SHORT TASK:
Substitute "UI agent" for every occurrence of "GUI agent" in the records, starting at the first line and stopping after the line containing "pyautogui.click(x=1858, y=1134)". Reproduce only those lines, with everything else unchanged.

DATASET EXTRACT:
==========

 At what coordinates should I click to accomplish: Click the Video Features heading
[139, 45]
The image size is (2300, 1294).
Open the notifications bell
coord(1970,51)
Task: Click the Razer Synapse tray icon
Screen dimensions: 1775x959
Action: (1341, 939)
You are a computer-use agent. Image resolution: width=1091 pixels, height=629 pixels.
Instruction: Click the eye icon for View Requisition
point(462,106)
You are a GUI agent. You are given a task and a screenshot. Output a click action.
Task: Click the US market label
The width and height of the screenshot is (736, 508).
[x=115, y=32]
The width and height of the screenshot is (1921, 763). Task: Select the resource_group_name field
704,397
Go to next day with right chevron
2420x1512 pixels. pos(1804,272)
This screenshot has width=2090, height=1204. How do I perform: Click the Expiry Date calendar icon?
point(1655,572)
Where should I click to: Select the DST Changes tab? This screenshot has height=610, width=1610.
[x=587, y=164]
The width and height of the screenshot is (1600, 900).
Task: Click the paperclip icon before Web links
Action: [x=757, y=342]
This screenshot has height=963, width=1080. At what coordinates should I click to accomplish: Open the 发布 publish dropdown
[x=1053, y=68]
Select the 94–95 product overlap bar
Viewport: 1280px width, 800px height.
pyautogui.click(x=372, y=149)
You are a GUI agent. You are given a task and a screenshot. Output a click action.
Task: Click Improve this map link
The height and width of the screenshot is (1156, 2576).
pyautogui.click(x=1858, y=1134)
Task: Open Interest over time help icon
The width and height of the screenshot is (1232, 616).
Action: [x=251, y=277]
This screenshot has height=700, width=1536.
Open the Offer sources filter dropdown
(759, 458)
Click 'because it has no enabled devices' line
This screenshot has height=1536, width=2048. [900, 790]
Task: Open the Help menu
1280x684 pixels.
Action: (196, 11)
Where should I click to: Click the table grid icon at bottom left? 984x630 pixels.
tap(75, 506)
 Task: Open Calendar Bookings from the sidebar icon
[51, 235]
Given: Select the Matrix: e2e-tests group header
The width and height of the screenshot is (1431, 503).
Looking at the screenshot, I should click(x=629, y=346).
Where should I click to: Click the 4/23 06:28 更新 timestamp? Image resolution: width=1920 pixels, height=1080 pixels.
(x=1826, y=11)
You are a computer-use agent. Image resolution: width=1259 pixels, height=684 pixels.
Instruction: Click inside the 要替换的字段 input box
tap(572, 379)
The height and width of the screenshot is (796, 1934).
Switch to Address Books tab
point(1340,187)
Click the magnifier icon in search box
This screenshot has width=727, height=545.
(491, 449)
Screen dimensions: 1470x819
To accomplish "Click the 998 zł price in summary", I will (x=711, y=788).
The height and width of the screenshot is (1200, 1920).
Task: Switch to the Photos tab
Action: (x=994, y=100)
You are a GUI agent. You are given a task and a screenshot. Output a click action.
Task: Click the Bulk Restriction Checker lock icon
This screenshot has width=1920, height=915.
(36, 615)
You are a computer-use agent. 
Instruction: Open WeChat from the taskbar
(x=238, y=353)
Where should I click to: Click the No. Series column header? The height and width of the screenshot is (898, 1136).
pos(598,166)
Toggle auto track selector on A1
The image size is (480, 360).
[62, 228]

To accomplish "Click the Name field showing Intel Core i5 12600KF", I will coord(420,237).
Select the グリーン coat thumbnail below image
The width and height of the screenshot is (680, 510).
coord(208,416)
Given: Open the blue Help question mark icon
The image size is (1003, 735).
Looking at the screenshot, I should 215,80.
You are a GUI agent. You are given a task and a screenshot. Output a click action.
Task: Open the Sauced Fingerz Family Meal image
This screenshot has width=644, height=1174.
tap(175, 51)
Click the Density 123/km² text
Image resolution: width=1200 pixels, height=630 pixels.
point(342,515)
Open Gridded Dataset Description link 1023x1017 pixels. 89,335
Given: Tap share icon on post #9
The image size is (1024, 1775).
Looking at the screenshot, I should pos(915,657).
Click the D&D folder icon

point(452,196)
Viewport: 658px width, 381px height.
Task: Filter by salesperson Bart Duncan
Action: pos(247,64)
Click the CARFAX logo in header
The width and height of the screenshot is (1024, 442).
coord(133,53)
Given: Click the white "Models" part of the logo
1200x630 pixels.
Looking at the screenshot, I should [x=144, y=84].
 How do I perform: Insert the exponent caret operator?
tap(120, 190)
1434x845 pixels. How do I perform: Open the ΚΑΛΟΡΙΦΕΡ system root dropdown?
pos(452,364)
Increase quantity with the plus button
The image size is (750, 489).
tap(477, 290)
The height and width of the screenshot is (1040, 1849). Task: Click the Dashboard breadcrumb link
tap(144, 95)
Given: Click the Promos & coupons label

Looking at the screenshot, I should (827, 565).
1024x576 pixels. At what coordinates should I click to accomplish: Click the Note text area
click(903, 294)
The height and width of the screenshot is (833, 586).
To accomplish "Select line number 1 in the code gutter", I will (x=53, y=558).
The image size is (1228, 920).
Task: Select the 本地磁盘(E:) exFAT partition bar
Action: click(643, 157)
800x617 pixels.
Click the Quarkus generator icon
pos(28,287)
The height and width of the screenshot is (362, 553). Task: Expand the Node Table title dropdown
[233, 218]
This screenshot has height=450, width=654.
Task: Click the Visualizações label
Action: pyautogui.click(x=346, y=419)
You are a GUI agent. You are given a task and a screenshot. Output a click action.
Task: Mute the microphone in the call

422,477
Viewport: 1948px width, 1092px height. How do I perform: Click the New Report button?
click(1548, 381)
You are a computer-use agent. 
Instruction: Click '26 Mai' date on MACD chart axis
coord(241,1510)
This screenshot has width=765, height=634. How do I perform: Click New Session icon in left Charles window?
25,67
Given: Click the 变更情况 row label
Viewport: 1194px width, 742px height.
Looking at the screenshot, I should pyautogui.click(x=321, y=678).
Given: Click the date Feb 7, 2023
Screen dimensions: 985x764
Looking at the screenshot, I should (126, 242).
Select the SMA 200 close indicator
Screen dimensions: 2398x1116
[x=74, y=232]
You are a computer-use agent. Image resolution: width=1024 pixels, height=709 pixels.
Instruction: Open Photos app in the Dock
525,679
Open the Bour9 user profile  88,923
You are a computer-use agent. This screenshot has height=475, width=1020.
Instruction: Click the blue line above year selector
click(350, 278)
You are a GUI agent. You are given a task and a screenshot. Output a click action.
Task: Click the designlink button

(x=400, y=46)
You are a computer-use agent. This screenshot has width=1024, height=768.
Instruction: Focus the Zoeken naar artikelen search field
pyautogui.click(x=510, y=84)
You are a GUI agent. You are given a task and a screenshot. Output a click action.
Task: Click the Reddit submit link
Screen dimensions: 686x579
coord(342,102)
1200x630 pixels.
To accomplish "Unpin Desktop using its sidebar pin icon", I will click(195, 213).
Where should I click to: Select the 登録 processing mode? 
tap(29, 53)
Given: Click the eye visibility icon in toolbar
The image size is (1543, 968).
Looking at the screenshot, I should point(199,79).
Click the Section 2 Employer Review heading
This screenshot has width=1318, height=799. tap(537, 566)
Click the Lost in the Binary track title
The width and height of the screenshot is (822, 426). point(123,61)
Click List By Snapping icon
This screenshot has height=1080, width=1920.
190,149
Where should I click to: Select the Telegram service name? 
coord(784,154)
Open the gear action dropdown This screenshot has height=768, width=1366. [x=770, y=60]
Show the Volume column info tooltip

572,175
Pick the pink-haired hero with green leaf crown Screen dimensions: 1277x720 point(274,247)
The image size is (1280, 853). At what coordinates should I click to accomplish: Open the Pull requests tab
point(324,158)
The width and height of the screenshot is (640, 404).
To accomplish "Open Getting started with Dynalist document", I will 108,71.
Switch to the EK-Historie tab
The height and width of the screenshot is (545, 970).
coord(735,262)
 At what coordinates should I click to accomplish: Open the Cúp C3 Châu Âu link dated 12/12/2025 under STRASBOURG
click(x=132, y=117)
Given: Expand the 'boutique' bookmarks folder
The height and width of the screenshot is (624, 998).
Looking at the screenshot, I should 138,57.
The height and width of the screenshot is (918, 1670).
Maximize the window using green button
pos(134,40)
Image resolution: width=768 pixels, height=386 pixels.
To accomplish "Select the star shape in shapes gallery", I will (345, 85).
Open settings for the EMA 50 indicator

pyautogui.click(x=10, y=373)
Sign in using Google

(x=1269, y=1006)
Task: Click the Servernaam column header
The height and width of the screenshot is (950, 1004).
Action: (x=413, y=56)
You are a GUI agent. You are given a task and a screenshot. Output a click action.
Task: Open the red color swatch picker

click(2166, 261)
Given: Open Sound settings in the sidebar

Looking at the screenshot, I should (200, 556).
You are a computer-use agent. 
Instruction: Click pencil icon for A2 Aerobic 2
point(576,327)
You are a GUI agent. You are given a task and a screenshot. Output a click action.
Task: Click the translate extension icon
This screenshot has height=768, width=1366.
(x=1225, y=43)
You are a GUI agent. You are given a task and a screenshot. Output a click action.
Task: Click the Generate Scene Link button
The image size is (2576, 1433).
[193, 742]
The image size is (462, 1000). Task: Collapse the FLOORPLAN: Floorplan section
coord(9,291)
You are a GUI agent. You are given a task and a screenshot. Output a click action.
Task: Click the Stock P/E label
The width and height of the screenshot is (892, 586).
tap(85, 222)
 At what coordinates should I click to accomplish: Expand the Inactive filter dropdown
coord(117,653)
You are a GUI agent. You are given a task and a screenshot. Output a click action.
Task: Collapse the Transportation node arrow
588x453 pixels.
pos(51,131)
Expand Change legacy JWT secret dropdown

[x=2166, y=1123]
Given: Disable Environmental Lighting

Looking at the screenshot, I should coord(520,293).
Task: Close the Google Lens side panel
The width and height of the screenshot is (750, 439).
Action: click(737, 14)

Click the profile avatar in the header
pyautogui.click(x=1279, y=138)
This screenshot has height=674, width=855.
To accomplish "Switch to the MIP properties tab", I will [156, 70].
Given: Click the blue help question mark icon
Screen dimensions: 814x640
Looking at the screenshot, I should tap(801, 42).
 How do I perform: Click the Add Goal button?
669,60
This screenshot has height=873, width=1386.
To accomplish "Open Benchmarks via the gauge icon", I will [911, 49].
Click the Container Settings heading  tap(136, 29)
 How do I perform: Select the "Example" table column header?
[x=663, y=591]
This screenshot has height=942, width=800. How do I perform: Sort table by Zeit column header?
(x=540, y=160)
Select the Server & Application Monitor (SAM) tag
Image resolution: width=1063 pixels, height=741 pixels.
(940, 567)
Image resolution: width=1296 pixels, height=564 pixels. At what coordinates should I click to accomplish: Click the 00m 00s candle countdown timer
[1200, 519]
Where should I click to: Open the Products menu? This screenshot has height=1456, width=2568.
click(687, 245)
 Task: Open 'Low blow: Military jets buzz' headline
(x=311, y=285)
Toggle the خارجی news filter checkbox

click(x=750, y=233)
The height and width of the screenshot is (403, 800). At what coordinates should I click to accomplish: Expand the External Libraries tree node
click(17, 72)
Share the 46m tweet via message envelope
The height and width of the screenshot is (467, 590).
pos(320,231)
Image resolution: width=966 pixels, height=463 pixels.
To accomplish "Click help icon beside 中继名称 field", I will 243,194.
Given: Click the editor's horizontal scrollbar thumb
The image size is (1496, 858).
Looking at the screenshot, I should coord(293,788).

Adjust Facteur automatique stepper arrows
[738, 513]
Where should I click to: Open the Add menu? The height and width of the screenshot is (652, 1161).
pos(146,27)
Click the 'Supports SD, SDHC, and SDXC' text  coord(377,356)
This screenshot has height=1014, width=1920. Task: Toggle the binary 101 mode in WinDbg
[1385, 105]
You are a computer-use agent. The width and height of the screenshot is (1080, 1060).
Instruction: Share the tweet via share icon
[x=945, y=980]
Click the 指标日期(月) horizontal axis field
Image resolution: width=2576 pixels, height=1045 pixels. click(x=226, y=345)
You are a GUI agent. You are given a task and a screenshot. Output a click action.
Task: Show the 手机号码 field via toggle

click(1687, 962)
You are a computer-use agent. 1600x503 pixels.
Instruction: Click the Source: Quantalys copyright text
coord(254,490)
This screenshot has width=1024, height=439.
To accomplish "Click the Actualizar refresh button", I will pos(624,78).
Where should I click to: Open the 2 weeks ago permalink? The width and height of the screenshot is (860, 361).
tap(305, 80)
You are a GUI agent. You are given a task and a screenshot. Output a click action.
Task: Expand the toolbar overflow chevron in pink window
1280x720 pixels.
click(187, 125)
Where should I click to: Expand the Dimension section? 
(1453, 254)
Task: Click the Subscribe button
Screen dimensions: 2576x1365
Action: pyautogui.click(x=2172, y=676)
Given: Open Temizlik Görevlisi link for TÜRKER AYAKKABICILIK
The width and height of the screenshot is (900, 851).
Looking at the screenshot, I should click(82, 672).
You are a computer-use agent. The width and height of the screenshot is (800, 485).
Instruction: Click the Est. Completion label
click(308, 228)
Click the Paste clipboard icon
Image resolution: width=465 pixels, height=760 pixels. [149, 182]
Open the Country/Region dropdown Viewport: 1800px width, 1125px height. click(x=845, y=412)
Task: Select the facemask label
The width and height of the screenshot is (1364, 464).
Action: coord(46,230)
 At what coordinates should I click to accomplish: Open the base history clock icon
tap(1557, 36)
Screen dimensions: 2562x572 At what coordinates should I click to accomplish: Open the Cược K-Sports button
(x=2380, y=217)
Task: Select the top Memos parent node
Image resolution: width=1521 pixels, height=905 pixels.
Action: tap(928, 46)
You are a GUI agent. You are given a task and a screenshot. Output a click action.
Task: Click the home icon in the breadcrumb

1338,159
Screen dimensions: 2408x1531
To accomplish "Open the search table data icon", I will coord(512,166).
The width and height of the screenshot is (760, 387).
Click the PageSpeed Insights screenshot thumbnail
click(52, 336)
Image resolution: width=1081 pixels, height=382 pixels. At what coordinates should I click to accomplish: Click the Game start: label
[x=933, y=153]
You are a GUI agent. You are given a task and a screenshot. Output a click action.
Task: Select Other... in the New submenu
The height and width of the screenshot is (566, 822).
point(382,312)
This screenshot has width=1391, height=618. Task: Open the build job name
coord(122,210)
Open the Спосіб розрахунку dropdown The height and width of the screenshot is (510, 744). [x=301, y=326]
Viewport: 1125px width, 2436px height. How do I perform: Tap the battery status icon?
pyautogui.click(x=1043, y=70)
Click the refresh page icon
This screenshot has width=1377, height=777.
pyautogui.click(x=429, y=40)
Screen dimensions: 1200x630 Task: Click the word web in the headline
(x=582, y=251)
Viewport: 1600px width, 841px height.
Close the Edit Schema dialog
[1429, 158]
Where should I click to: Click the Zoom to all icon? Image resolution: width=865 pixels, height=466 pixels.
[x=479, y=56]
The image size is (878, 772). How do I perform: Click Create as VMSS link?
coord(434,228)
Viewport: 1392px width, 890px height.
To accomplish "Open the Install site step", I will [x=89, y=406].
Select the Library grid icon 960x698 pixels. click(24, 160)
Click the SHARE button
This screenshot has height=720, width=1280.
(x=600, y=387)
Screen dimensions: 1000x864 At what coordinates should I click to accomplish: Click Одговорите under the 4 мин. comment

==========

RESPONSE TO THE TASK:
 At what coordinates should I click to accomplish: Click the Video Features heading
[139, 45]
The image size is (2300, 1294).
Open the notifications bell
coord(1970,51)
Task: Click the Razer Synapse tray icon
Screen dimensions: 1775x959
Action: (1341, 939)
You are a computer-use agent. Image resolution: width=1091 pixels, height=629 pixels.
Instruction: Click the eye icon for View Requisition
point(462,106)
You are a UI agent. You are given a task and a screenshot. Output a click action.
Task: Click the US market label
The width and height of the screenshot is (736, 508).
[x=115, y=32]
The width and height of the screenshot is (1921, 763). Task: Select the resource_group_name field
704,397
Go to next day with right chevron
2420x1512 pixels. pos(1804,272)
This screenshot has width=2090, height=1204. How do I perform: Click the Expiry Date calendar icon?
point(1655,572)
Where should I click to: Select the DST Changes tab? This screenshot has height=610, width=1610.
[x=587, y=164]
The width and height of the screenshot is (1600, 900).
Task: Click the paperclip icon before Web links
Action: [x=757, y=342]
This screenshot has height=963, width=1080. At what coordinates should I click to accomplish: Open the 发布 publish dropdown
[x=1053, y=68]
Select the 94–95 product overlap bar
Viewport: 1280px width, 800px height.
pyautogui.click(x=372, y=149)
You are a UI agent. You are given a task and a screenshot. Output a click action.
Task: Click Improve this map link
The height and width of the screenshot is (1156, 2576).
pyautogui.click(x=1858, y=1134)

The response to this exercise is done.